Primary Producers operating their businesses through a company structure don’t qualify for the FMDS.

Primary Production Averaging enables the smoothing of fluctuations in income over the current and previous four years for primary producers, enabling them to pay a rate of tax in each year that is reflective of a regular income stream rather than one suffering peaks and troughs which is part of the nature of primary production income. The benefits of this scheme are determined on a year by year basis.

Other Key Elements to the changes:

New ACCU’s                                 

These changes only apply to new ACCU’s issued to eligible primary producers on or after 1 July 2022 – the sale and repurchase of ACCU’s or ACCU’s issued prior to this date do not qualify for these concessions.

ACCU Cost                                   

The cost of an ACCU is unchanged by this legislation – it remains at the market value immediately after the holder begins to hold the unit.

Primary Production Essential         

A primary production business must be carried on in the same area or a connected area at all times while the eligible offsets project is being carried on to qualify for these concessions.

Carbon Service Provider (CSP)   

Those who provide services wholly or mainly relating to offset projects, including where they take the role of project proponent, with the responsibility and legal right to undertake the project.

CSP Arrangements                       

There may be a number of types of commercial agreements between the CSP and the eligible primary producer to share the income and meet the costs of undertaking the carbon abatement project.

Regardless of whether the eligible primary producer receives ACCU’s, regular payments or a portion of the proceeds on sale of the ACCU’s as part of the commercial arrangement, these income streams qualify for this concessional tax treatment from the time the CSP commences to hold, is holding or ceases to hold the ACCU.

These tax concessions don’t extend to where the arrangement between the primary producer and CSP is in the form of a lease or rental arrangement, as this is considered property, rather than primary production, income.

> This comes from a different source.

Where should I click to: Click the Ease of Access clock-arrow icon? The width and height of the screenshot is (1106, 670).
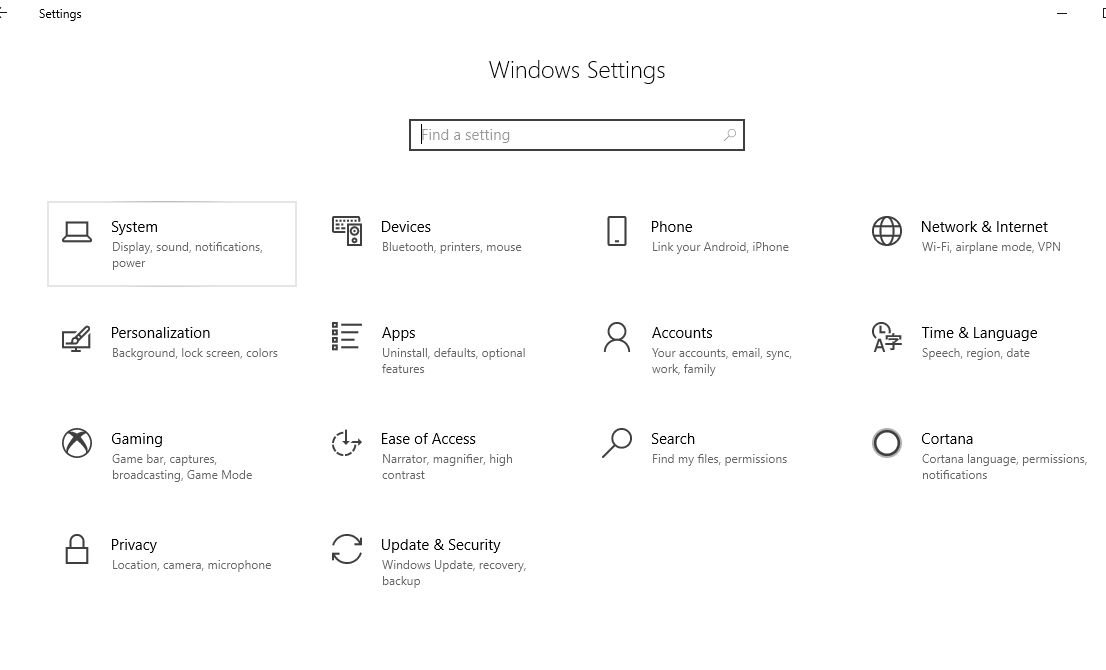(x=346, y=442)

Other Entities – No Change         

There will be no deferral in the taxing point for ACCU’s held by trusts, companies or other non individuals – tax will be calculated based on the increase or decrease in the ACCU’s value at the end of each financial year.

Non Qualifying ACCU’s               

ACCU’s issued prior to 1 July 2022, those held by companies, or where primary production activities are not carried on (such as where the agriculture land is passively leased to a third party) will not qualify for these concessions.


Individual primary producers are able to stand in the place of a trustee or a CSP to determine whether the ACCU’s issued would qualify for these concessions.

Note, primary producers continue to be able to claim a deduction for the costs of establishing a carbon project, and all related project costs, under existing tax provisions, and continue to deduct the cost of preparing and lodging a ‘certificate of entitlement’ or an ‘offsets report’.

Overall, these changes may encourage eligible primary producers to diversify their on farm income streams to include the investment in securing ACCU’s. As a result of these changes an individual primary producer may have increased control over their taxable income from one year to the next (via the timing of sale of ACCU’s, increased deposits to FMDS and primary production income averaging), and from a finance perspective the improved cash flow outcome that comes from this increased level of control may strengthen their individual balance sheets and enable further on farm investment in sustainability measures.